Task item
Would you please transcribe, exactly as written, the lines of the entries below starting at the one that holds "1321x644 pixels." and ending at the one that holds "Image resolution: width=415", both included?

Dataset records
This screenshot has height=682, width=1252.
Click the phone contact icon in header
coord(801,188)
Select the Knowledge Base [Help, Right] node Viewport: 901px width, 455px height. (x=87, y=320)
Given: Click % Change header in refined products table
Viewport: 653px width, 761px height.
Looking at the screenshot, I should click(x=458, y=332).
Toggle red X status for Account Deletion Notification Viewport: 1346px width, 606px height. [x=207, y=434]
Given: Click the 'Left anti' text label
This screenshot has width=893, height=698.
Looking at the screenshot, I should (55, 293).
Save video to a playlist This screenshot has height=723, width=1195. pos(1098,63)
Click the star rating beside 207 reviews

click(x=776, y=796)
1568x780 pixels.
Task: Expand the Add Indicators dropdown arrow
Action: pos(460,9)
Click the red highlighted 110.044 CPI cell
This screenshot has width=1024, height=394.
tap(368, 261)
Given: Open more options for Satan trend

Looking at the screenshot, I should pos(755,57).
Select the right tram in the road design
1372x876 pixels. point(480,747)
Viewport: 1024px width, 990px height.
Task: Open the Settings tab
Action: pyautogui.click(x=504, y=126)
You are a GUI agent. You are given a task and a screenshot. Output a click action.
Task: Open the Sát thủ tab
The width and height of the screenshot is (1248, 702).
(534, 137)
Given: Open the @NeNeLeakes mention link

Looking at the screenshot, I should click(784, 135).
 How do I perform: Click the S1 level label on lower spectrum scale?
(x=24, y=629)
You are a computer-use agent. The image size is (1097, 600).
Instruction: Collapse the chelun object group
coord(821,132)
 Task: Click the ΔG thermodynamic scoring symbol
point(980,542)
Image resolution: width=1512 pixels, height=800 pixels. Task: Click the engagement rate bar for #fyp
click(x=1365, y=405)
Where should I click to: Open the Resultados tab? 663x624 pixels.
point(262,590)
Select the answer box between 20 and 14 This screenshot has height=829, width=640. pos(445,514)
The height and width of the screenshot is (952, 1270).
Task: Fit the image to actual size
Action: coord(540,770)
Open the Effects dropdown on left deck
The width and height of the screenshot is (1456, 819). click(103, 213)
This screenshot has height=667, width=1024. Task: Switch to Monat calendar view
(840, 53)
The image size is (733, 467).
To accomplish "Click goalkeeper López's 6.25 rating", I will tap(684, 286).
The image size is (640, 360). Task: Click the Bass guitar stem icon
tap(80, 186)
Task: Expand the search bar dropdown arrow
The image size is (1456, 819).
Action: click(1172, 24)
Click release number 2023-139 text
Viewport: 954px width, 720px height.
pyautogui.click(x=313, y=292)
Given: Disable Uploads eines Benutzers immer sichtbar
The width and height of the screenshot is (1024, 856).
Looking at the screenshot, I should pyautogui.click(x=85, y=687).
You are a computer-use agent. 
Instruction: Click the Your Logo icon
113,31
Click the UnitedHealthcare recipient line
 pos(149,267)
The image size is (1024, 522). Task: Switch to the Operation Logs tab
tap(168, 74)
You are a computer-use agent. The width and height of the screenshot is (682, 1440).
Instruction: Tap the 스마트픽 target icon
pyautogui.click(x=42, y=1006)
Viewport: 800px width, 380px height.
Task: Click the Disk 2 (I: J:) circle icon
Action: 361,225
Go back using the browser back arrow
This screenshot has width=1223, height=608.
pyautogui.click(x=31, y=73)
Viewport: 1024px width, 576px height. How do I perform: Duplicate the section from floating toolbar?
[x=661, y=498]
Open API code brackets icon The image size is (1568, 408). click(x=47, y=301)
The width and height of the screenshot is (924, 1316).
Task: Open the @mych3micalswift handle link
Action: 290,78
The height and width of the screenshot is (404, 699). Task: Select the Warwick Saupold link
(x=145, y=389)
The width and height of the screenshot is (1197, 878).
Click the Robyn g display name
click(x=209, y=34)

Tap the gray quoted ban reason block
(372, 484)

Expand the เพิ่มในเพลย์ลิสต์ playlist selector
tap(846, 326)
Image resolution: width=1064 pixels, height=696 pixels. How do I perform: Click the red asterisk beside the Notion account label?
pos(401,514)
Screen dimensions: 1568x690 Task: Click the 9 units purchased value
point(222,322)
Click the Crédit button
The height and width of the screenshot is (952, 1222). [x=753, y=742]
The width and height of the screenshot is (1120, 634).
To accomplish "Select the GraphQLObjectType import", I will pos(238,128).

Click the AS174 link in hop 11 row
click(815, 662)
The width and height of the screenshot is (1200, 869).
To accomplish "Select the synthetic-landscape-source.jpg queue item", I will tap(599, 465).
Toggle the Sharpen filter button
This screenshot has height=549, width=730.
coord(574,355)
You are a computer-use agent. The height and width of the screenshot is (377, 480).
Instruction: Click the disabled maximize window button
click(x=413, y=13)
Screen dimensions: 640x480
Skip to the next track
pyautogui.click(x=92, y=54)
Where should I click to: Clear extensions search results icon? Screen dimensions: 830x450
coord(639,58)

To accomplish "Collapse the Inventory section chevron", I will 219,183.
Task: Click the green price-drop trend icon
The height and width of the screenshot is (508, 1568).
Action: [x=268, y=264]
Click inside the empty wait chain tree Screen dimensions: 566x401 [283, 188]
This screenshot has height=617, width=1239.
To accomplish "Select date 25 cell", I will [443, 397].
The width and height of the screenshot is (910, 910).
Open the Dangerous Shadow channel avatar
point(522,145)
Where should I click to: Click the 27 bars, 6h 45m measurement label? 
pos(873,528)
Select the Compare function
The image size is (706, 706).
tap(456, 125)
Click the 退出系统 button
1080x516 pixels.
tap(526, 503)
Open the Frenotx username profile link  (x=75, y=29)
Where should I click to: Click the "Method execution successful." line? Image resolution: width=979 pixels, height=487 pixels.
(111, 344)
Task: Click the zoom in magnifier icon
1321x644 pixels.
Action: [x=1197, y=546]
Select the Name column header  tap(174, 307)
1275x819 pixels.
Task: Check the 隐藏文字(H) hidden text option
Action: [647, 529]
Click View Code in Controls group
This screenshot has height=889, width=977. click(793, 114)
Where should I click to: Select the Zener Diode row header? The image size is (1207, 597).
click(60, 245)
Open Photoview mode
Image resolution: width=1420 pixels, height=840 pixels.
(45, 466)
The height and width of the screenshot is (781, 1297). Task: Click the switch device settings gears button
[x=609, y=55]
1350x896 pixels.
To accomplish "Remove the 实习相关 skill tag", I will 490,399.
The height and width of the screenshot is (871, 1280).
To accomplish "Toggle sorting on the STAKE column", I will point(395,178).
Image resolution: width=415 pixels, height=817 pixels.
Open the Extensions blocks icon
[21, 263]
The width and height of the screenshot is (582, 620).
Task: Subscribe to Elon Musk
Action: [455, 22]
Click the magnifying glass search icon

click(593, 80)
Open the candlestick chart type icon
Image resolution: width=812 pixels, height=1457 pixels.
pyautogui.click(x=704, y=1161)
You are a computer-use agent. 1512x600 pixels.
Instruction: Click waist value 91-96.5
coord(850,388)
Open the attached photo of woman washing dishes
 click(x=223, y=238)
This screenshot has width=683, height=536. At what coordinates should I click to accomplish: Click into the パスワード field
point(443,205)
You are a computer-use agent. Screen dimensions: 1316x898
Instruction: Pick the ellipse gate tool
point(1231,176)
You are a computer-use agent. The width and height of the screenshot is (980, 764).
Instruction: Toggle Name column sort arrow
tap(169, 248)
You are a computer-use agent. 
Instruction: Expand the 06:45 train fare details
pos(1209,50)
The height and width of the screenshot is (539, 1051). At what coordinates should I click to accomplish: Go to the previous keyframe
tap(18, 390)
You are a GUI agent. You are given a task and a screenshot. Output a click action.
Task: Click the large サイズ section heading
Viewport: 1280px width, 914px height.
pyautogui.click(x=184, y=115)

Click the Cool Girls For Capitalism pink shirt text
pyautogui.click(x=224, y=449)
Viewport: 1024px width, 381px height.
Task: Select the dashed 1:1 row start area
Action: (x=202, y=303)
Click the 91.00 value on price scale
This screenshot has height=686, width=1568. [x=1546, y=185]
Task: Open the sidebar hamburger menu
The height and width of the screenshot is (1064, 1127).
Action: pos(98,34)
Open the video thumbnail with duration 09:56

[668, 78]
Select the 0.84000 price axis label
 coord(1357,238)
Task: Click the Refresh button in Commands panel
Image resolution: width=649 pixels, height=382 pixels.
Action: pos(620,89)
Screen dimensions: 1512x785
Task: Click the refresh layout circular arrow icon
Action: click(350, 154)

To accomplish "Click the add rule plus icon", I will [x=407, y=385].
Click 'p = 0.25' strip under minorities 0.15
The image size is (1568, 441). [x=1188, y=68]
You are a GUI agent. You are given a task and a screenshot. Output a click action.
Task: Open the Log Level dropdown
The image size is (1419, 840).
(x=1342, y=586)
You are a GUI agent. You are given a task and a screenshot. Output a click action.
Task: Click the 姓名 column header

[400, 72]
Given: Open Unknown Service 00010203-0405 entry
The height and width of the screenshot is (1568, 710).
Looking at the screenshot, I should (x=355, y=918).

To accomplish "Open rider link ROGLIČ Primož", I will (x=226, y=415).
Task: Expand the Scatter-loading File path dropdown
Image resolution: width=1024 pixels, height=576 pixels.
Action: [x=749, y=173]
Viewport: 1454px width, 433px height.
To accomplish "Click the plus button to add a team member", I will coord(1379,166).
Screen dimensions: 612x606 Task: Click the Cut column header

Solution for this task
1321x644 pixels.
Action: [x=1197, y=546]
Select the Name column header  tap(174, 307)
1275x819 pixels.
Task: Check the 隐藏文字(H) hidden text option
Action: [647, 529]
Click View Code in Controls group
This screenshot has height=889, width=977. click(793, 114)
Where should I click to: Select the Zener Diode row header? The image size is (1207, 597).
click(60, 245)
Open Photoview mode
Image resolution: width=1420 pixels, height=840 pixels.
(45, 466)
The height and width of the screenshot is (781, 1297). Task: Click the switch device settings gears button
[x=609, y=55]
1350x896 pixels.
To accomplish "Remove the 实习相关 skill tag", I will 490,399.
The height and width of the screenshot is (871, 1280).
To accomplish "Toggle sorting on the STAKE column", I will point(395,178).
Image resolution: width=415 pixels, height=817 pixels.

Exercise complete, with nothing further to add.